Acaban de entregarse en la Universidad de Harvard los premios «más esperados del universo científico», al decir del Dr. Diego Golombek [2]. Se trata de los Ig Nobel [3], galardón con el que los editores de Annals of Improbable Research [4] proponen «celebrar lo inusual, honrar lo imaginativo y estimular el interés de todos por la ciencia, la medicina, y la tecnología». La consigna: reír y luego pensar, nada menos.
En la ocasión, merecieron este premio improbable:
- Ig Nobel en Medicina: método para utilizar montañas rusas para que salgan de una vez los cálculos renales.
- Ig Nobel en Antropología: evidencia de que, en un zoo, los chimpancés imitan a los humanos tanto y tan bien como los humanos imitan a los chimpancés.
- Ig Nobel en Biología: demostración de que los expertos en vino pueden determinar por olfato la presencia de una única mosca en el vaso de vino.
- Ig Nobel en Química: medición del grado con que la saliva humana es un buen agente de limpieza para superficies sucias.
- Ig Nobel en Educación Médica: por la realización de una auto-colonoscopía.
- Ig Nobel en Literatura: demostración de que la mayoría de la gente que usa productos complejos no lee el manual de instrucciones.

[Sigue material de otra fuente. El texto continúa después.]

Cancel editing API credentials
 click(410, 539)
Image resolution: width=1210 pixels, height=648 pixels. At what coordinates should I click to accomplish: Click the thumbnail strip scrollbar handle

- Ig Nobel en Nutrición: cálculo de que la ingesta calórica de una dieta caníbal es significativamente menor que la de otras dietas carnívoras.
- Ig Nobel en Paz: medición de la frecuencia, motivación y efectos de gritar e insultar mientras se conduce un automóvil.
- Ig Nobel en Medicina Reproductiva: por utilización de estampillas postales para determinar el funcionamiento correcto del órgano sexual masculino.
Puede sonar raro y estrafalario, pero suele deparar sorpresas –ganadores del IgNobel que fueron también galardonados con el formalísimo Nobel [5] por trabajos considerados más «serios»-, y aun por descubrimientos que, aun absurdos, logran finalmente cumplir con una función social [6]. Todo en nombre de la ciencia.